Są też osoby, które boją się lub mają wątpliwości, czy powinni składać wnioski o abolicję, ponieważ myślą, że wyniknie z tego jakaś afera. Szczególnie boją się iść do konsulatu w celu prolongowania ważności paszportu lub wyrobienia nowego, gdy poprzedni został skradziony. Pracownicy fundacji tłumaczą im, że ukraiński konsulat naprawdę pomaga ludziom – bez różnicy – czy przebywają oni legalnie czy nielegalnie, przychodzą po dokumenty, czy też po prostu – po informację.

Konsul odnosi się do wszystkich po ludzku i nikomu nie odmawia zajęcia się jego sprawą. Pomoc zaoferowała także małżonka konsula (imię i nazwisko). I rzeczywiście, fundacja w imieniu migrantów zwraca się już do niej z różnymi sprawami zawsze otrzymując odpowiedź.

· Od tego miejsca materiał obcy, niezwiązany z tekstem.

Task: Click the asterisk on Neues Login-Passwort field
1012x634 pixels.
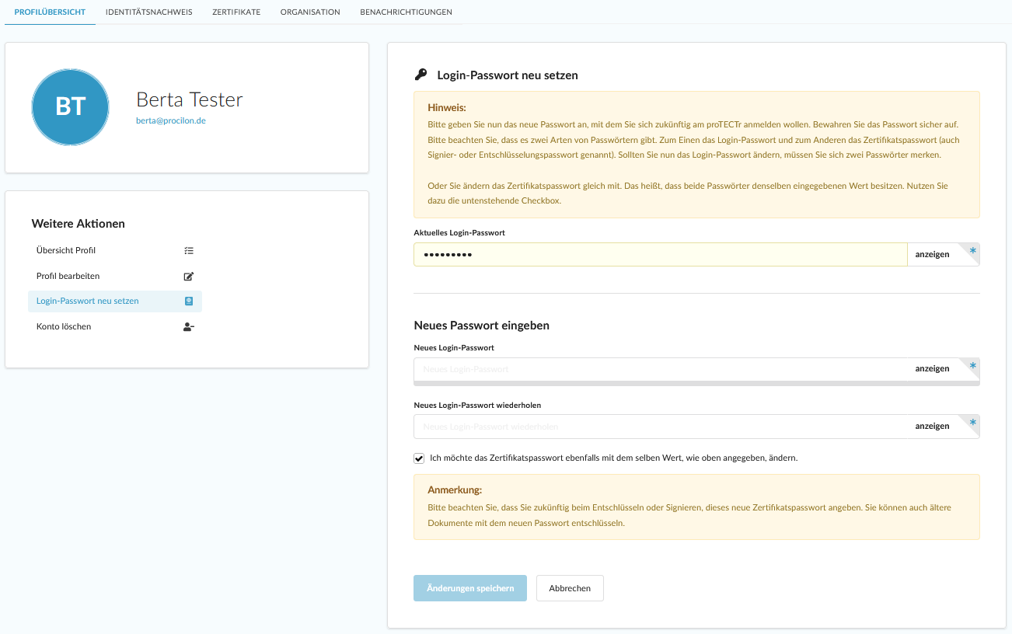Action: tap(972, 365)
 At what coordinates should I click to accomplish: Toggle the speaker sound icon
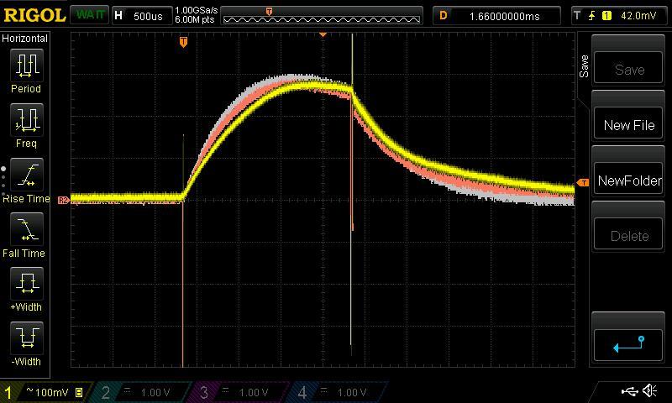[649, 391]
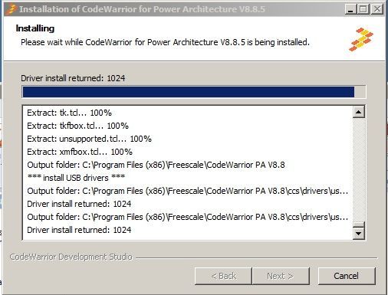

Już na 2 maja zaplanowano spotkanie na temat abolicji z udziałem Bernarda Matei – dyrektora Wydziału do Spraw Cudzoziemców Pomorskiego Urzędu Wojewódzkiego. Migranci zwracają uwagę na to, aby w wydziale była dostępna informacja o tzw. „małej” abolicji – kto może z niej skorzystać i co ona daje. Chcą też prosić o to, by urzędnicy z większym zrozumieniem odnosili się do ludzi – pamiętali, że nie wszyscy cudzoziemcy umieją pisać po polsku i czasami trzeba im pomóc, na przykład, dopisać dwa słowa, których brakuje we wniosku. Kolejna ważna sprawa to możliwość przeprowadzenie bezpośrednich spotkań urzędników z przedstawicielami migrantów, praktykowana w Mazowieckim Urzędzie Wojewódzkim.

Na zakończenie naszej rozmowy Nina Padun dodaje:

– Chcę osobiście bardzo podziękować tym wszystkim migrantom, którzy z własnej woli pomagają nam już od dłuższego czasu – organizują spotkania, rozpowszechniają informację. Niestety nie mogę wymienić każdego z osobna, bo takich pomocników jest kilkadziesiąt. Bez nich nie dałabym po prostu rady. W takiej skali, w jakiej obecnie prowadzimy działalność, bez ich wsparcia nie moglibyśmy niczego zrobić.